8. Nisso o Salvador retrata aqui também o espalhamento que Satanás 
faz de sua semente, enquanto o povo dorme, e ninguém vê que o fez, e 
mostra como Satanás se adorna e se disfarça para que não seja tomado como 
Satanás. Como experimentamos quando o Cristianismo foi plantado no 
mundo, Satanás colocou no meu meio falsos mestres. As pessoas pensam aqui 
com segurança que Deus está entronizado sem um rival, e que Satanás está à 
milhas de distância, e ninguém vê nada exceto como eles ostentam a Palavra, 
o nome e a obra de Deus. Esse curso se prova belamente eficaz. Mas quando 
o trigo cresce, então vemos o joio, isto é, se formos cuidadosos com a Palavra 
de Deus e ensinarmos a fé; vemos que ele produz fruto, então vagueia e o 
antagoniza, e deseja se assenhorear do campo, e teme que somente trigo 
cresça no campo, e seus interesses sejam ignorados.

========================

Responda a estas perguntas sobre o trecho acerca do trigo e do joio:
1. O que Satanás faz enquanto o povo dorme?
2. O que se vê quando o trigo cresce?
3. O que Satanás teme que aconteça no campo?

### Dados fornecidos
========================

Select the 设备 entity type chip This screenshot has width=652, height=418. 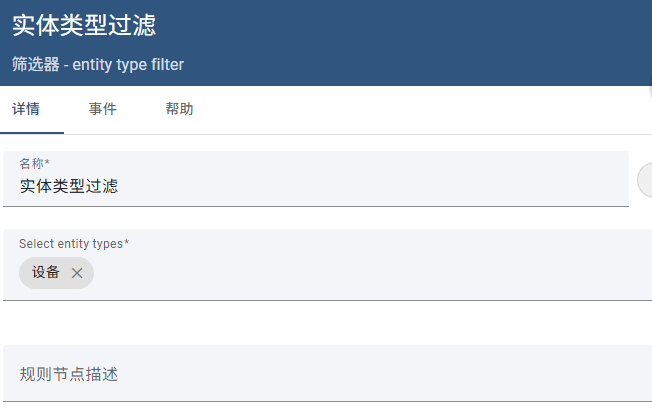[46, 273]
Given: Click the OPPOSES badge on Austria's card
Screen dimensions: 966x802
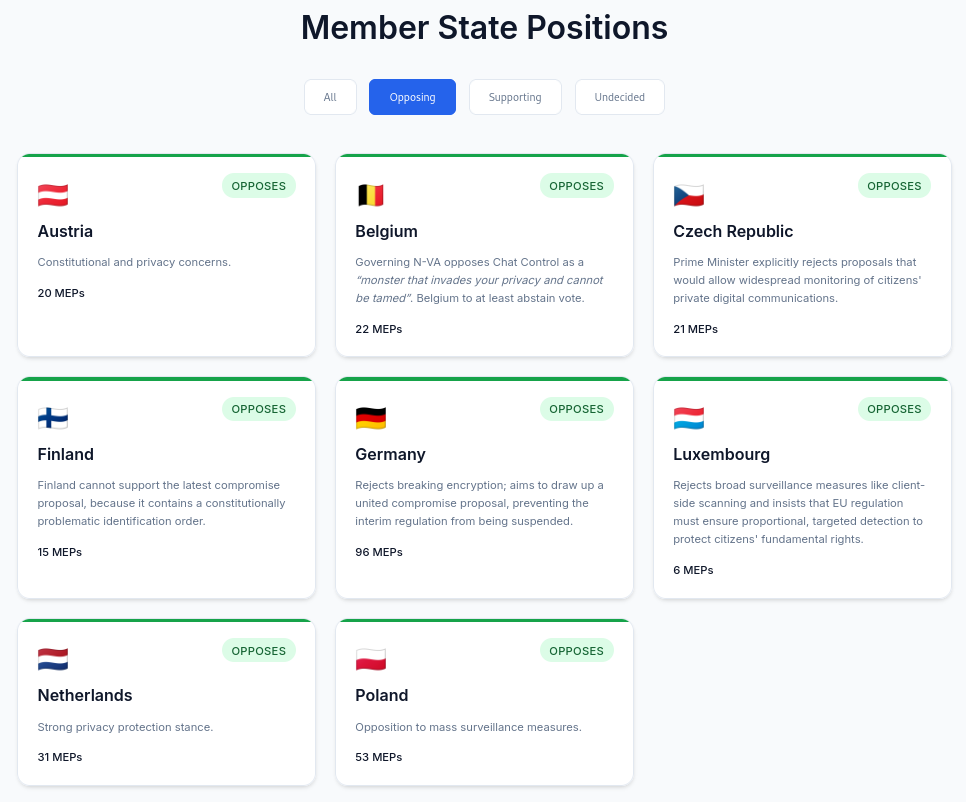Looking at the screenshot, I should 258,186.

========================

### Resposta
1. Espalha sua semente, e ninguém vê que o fez.
2. Vê-se o joio.
3. Teme que somente trigo cresça no campo e que seus interesses sejam ignorados.